(Records from a data source)
####
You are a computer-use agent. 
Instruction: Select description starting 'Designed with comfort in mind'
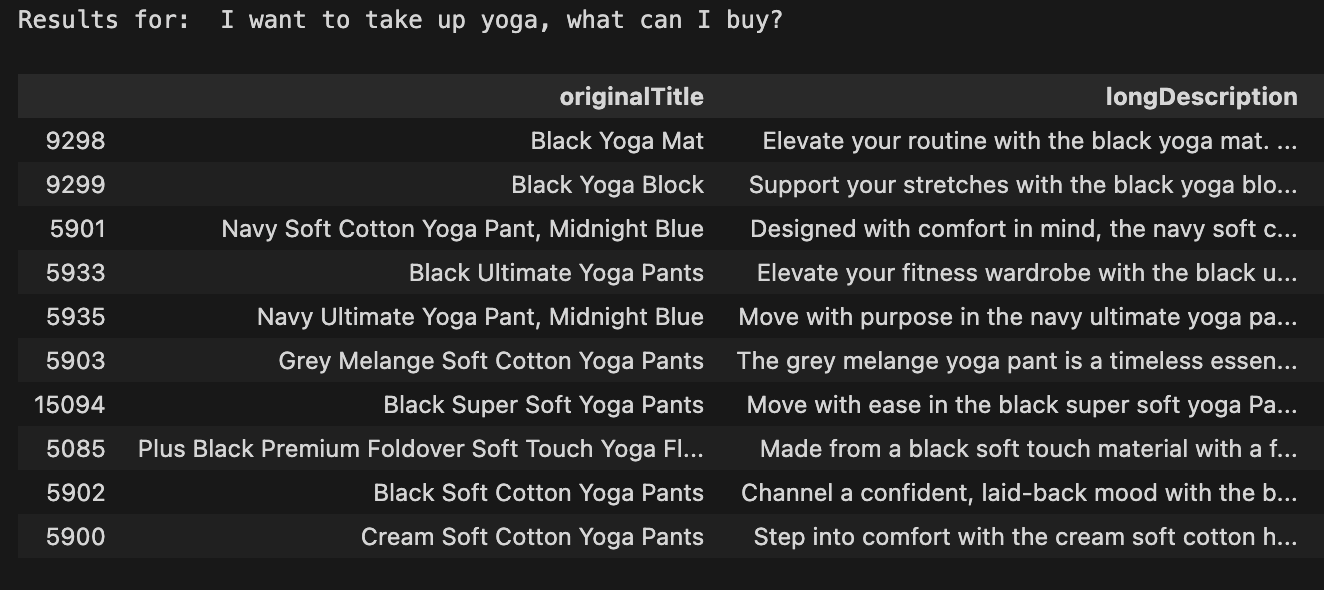click(1023, 229)

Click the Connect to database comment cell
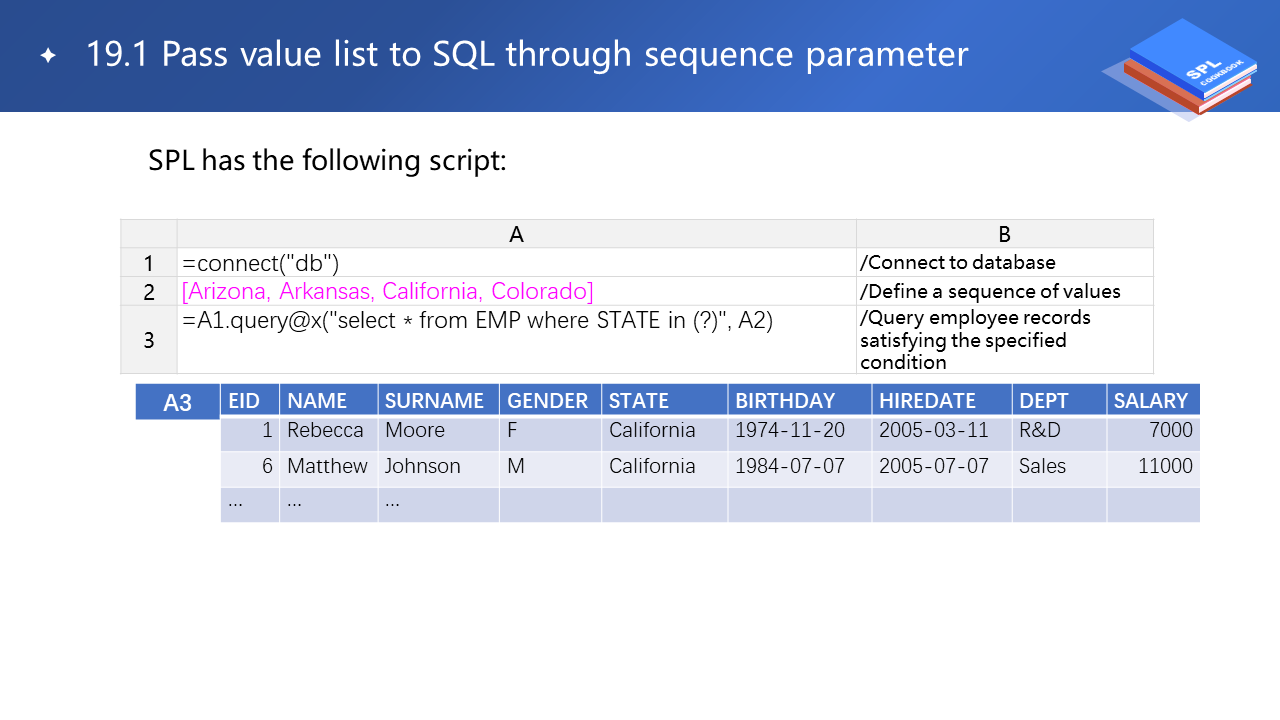point(1003,263)
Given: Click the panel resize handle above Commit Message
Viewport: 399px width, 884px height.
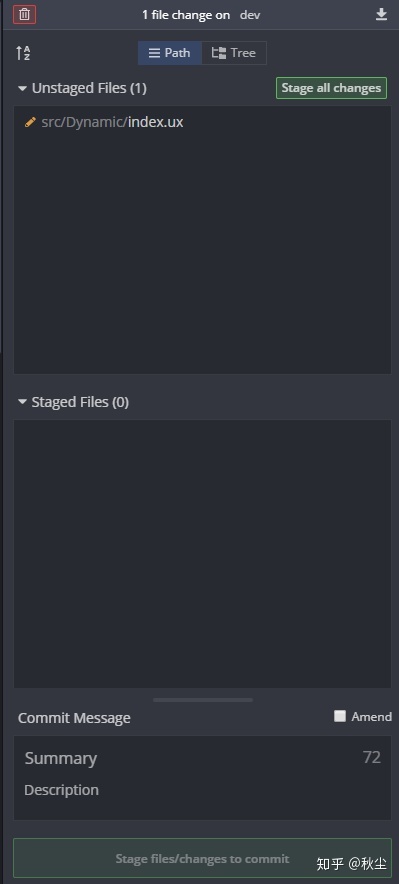Looking at the screenshot, I should click(x=203, y=700).
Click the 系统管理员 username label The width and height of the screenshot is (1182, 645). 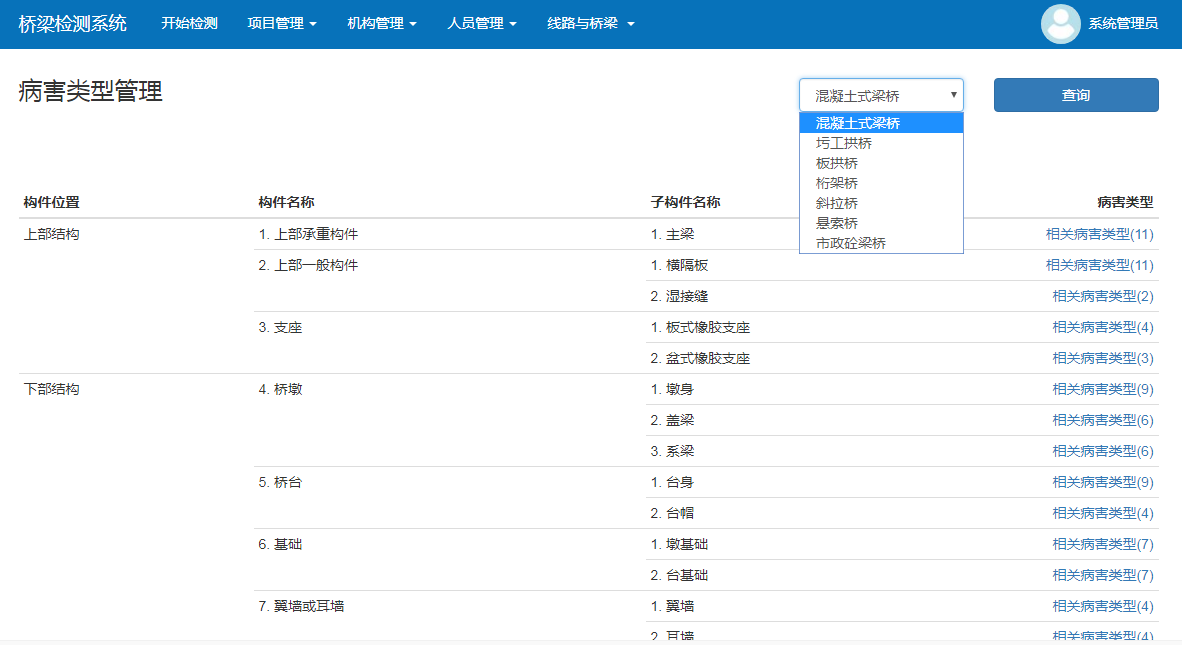point(1123,24)
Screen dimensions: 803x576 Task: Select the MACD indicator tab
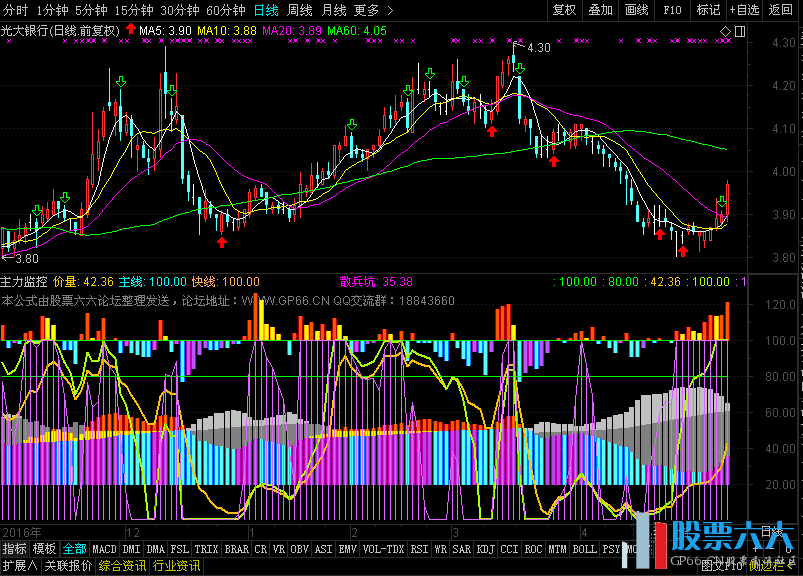(104, 549)
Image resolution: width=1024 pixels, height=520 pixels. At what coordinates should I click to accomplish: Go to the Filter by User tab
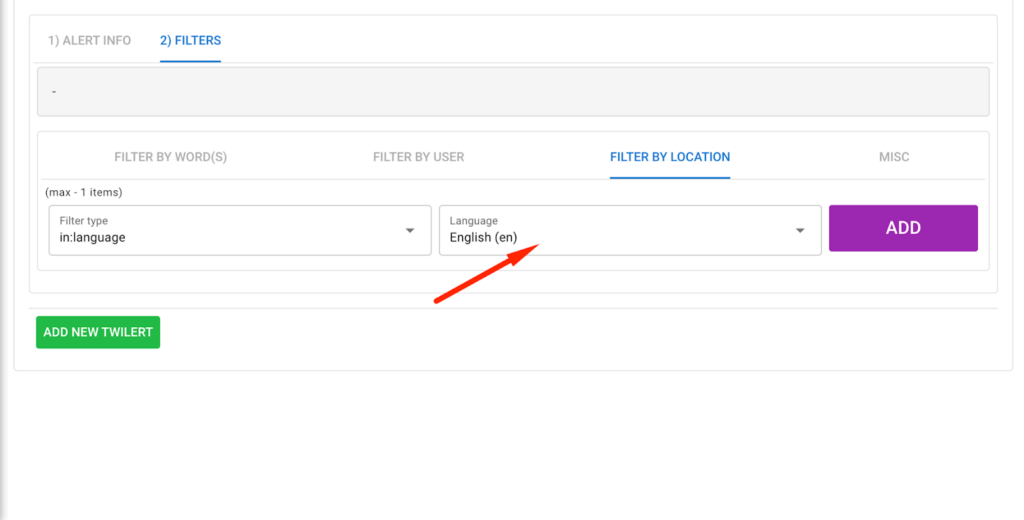click(x=418, y=157)
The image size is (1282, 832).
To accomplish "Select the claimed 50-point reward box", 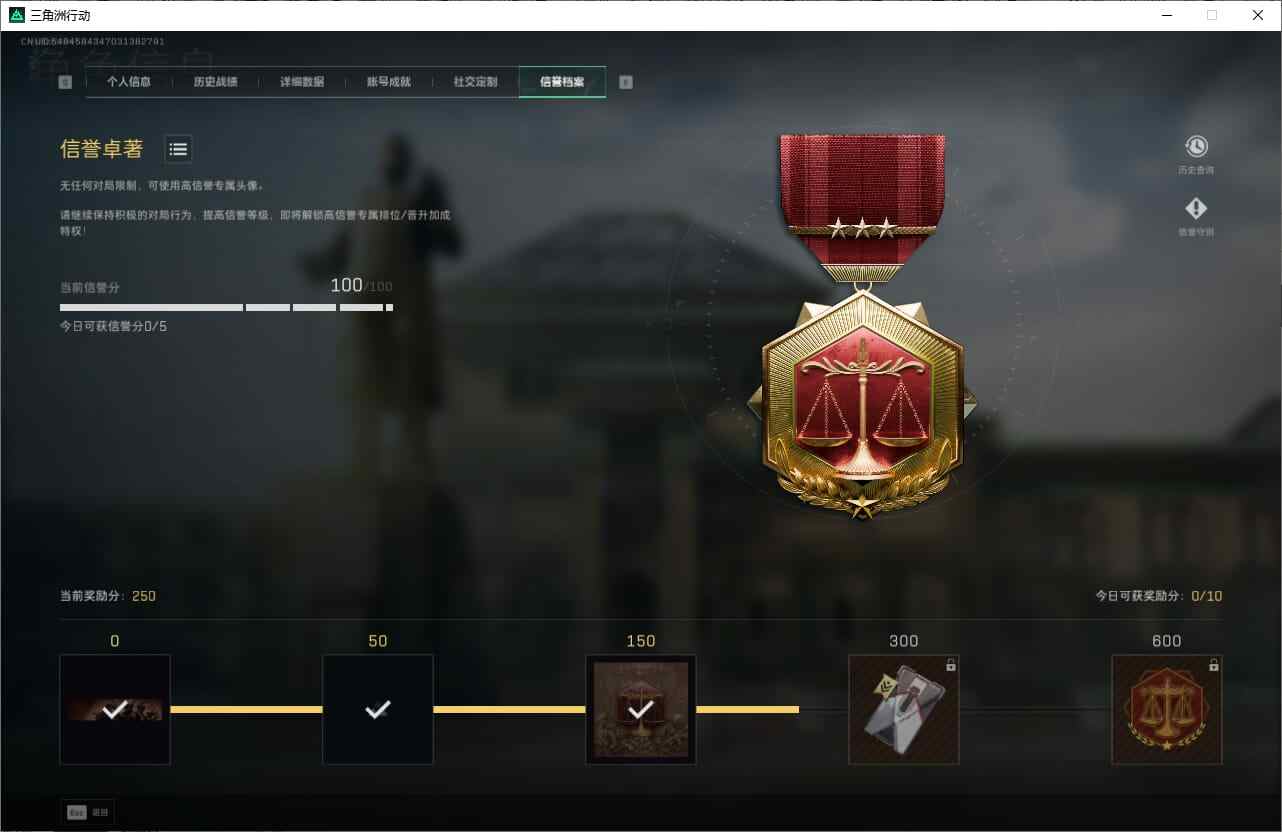I will (378, 710).
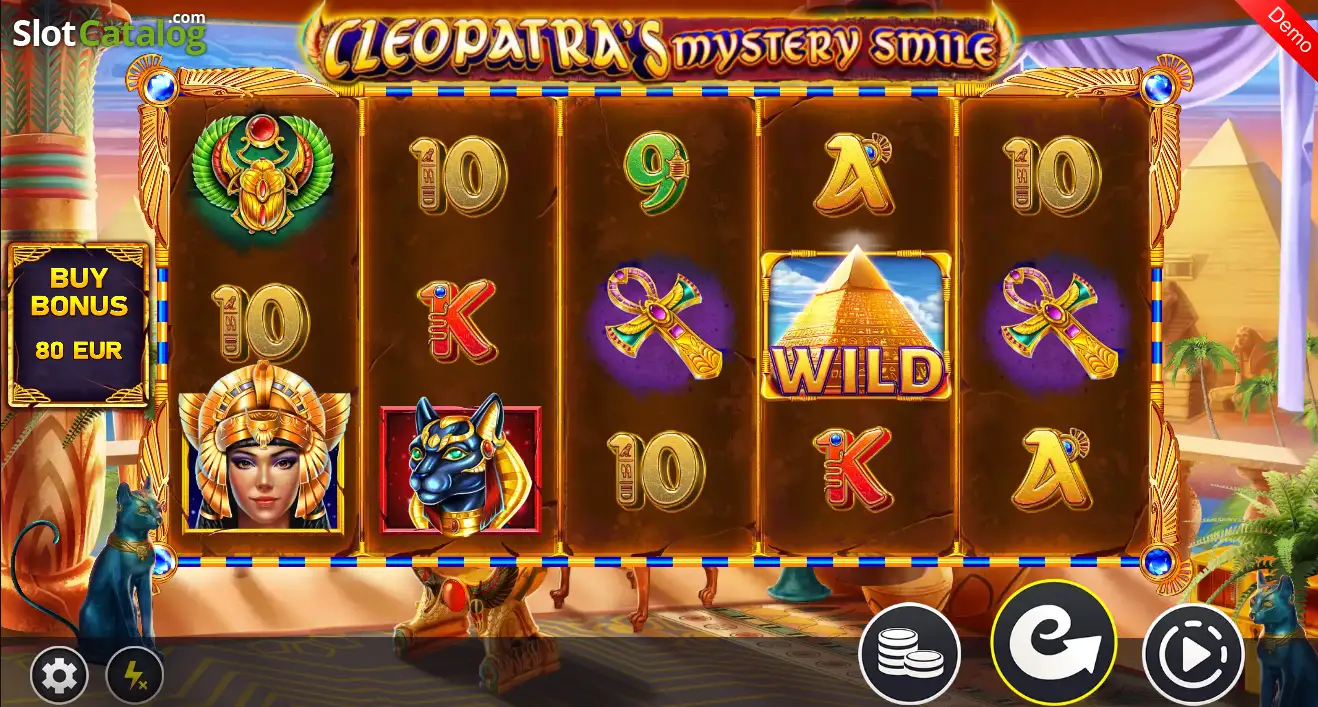Open the autoplay control
This screenshot has height=707, width=1318.
(x=1193, y=655)
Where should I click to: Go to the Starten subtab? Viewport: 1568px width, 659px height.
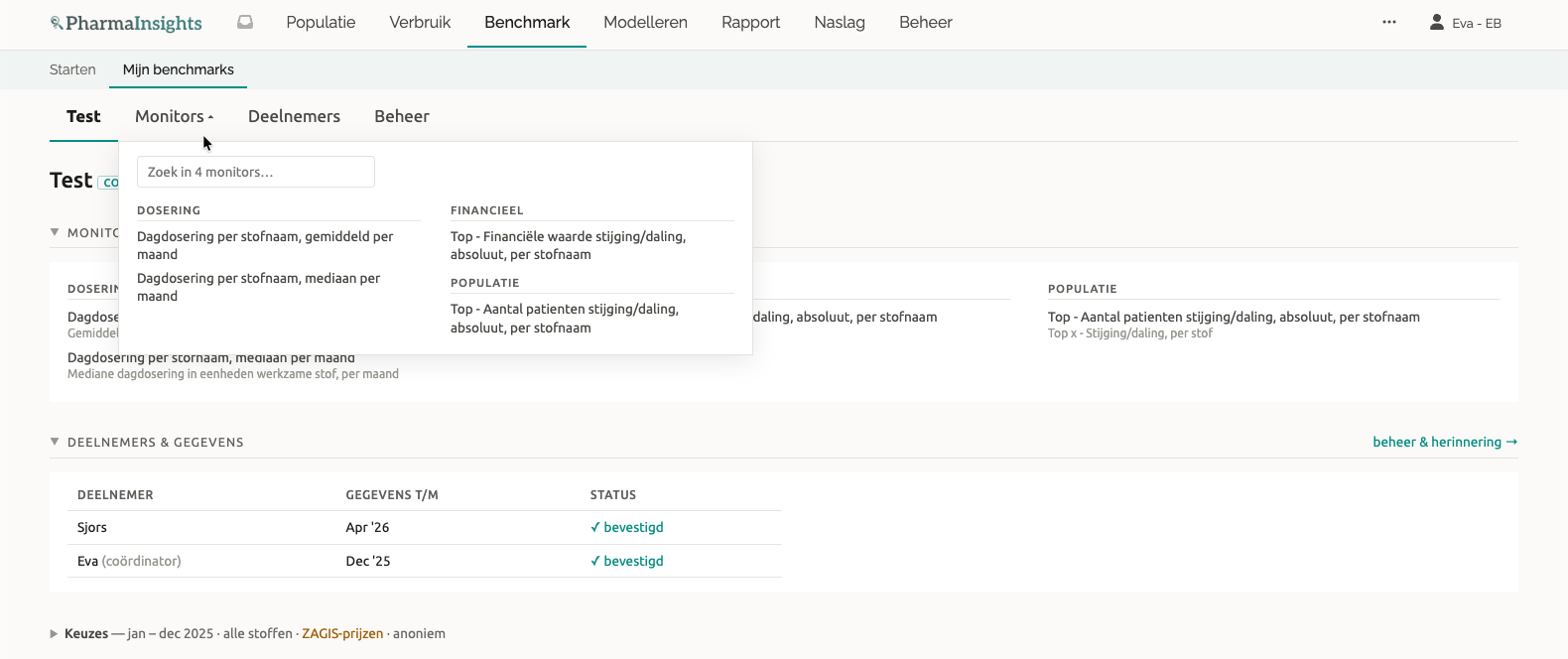72,69
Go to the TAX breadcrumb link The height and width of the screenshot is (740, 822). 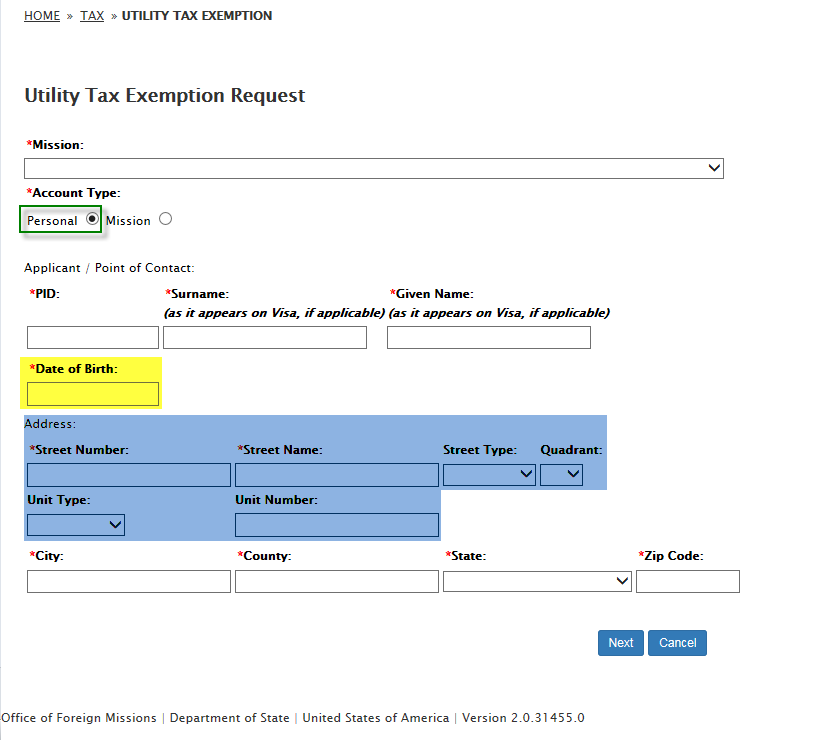(92, 16)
####
Print, exactly, each line above from the one with "Image resolution: width=1024" to the one with "The image size is (1282, 832).", end lines included. Leave pictures out of it.

= Answer box =
Image resolution: width=1024 pixels, height=520 pixels. At what coordinates should I click to accomplish: Go to the Filter by User tab
click(x=418, y=157)
The image size is (1282, 832).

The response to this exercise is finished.